### [What you need to do]
Please transcribe the lines from the one containing "The width and height of the screenshot is (474, 395)." through the one containing "click(x=62, y=67)", copying them exactly.

### [Extracted records]
———

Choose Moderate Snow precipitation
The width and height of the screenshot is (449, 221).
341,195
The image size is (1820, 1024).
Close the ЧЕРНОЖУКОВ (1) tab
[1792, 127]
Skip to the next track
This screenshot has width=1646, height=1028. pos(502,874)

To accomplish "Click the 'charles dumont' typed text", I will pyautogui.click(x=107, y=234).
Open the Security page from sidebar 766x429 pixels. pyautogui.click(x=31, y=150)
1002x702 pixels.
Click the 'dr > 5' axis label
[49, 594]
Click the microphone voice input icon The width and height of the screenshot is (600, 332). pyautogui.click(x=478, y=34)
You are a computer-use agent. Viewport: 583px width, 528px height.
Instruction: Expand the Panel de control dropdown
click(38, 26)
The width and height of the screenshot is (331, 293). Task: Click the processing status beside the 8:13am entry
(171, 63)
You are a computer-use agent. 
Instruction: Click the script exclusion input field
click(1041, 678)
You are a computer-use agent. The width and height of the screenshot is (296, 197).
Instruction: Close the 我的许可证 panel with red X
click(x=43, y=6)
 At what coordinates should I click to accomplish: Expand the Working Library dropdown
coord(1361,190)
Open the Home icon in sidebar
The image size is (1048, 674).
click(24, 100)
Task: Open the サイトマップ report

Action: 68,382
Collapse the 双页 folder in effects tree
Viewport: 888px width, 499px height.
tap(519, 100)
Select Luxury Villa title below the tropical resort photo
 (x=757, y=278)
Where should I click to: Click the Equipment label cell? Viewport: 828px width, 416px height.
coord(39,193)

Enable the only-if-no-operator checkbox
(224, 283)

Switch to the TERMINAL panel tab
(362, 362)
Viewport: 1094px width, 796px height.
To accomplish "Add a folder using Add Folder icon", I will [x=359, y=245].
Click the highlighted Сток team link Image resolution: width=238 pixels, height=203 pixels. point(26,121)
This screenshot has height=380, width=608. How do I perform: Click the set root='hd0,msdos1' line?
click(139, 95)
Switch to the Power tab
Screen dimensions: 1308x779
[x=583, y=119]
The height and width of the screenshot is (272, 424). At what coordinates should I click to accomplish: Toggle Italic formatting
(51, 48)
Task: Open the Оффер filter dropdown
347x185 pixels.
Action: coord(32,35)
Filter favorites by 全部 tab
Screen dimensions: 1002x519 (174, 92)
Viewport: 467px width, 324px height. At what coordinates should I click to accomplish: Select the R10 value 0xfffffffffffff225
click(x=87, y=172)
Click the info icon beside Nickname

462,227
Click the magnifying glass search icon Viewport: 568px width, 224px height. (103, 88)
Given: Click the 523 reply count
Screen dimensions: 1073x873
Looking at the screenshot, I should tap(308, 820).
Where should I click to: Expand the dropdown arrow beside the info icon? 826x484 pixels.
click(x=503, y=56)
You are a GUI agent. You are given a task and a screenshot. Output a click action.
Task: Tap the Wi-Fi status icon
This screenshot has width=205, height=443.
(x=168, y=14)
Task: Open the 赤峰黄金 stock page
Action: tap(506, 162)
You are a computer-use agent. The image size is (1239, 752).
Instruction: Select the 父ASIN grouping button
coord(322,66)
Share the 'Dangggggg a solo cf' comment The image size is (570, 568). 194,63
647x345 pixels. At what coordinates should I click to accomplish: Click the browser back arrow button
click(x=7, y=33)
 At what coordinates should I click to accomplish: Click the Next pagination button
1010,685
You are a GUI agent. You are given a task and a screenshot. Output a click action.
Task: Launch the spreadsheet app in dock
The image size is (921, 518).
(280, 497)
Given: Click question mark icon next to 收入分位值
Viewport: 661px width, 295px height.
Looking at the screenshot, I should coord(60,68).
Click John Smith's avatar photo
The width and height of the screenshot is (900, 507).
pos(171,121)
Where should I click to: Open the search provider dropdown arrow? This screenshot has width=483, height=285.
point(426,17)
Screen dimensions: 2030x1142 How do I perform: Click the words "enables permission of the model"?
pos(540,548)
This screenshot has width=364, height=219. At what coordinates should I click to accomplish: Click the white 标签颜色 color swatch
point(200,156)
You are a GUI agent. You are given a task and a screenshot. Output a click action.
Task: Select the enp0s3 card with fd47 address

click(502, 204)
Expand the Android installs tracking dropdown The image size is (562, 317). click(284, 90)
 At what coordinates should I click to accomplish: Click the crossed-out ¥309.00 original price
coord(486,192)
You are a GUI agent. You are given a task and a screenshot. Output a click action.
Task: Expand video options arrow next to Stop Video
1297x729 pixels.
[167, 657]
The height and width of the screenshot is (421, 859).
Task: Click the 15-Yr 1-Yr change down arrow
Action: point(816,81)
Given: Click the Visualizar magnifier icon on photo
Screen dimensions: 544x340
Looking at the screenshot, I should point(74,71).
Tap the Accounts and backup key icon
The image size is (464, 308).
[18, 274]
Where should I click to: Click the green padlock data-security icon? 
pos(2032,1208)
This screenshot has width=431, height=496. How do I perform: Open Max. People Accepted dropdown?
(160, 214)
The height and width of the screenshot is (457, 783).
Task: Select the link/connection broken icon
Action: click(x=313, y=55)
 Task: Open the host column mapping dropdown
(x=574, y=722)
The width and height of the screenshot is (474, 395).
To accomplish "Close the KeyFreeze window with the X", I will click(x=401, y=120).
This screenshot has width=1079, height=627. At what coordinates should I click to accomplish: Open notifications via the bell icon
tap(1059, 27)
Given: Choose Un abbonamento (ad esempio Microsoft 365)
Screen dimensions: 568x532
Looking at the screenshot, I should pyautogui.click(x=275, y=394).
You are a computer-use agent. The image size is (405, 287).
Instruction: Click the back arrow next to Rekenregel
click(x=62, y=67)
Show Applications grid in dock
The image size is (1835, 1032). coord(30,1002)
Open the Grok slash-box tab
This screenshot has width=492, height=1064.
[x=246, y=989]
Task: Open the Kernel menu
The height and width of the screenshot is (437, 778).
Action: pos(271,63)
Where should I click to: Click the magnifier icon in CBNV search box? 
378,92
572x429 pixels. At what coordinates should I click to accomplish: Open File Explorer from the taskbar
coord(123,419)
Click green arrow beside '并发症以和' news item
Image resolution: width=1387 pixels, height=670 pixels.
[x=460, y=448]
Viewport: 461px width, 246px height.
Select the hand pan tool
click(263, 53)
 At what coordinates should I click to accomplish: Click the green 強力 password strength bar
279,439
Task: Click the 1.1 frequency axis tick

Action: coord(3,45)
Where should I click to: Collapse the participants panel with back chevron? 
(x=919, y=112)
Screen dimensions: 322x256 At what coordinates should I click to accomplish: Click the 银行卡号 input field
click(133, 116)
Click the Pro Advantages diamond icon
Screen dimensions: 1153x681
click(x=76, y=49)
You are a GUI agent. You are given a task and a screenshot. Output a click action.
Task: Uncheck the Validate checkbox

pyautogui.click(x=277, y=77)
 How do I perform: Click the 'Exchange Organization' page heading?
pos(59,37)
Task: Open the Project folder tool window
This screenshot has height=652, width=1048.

———

### [Solution]
The width and height of the screenshot is (474, 395).
To accomplish "Close the KeyFreeze window with the X", I will click(x=401, y=120).
This screenshot has width=1079, height=627. At what coordinates should I click to accomplish: Open notifications via the bell icon
tap(1059, 27)
Given: Choose Un abbonamento (ad esempio Microsoft 365)
Screen dimensions: 568x532
Looking at the screenshot, I should pyautogui.click(x=275, y=394).
You are a computer-use agent. The image size is (405, 287).
Instruction: Click the back arrow next to Rekenregel
click(x=62, y=67)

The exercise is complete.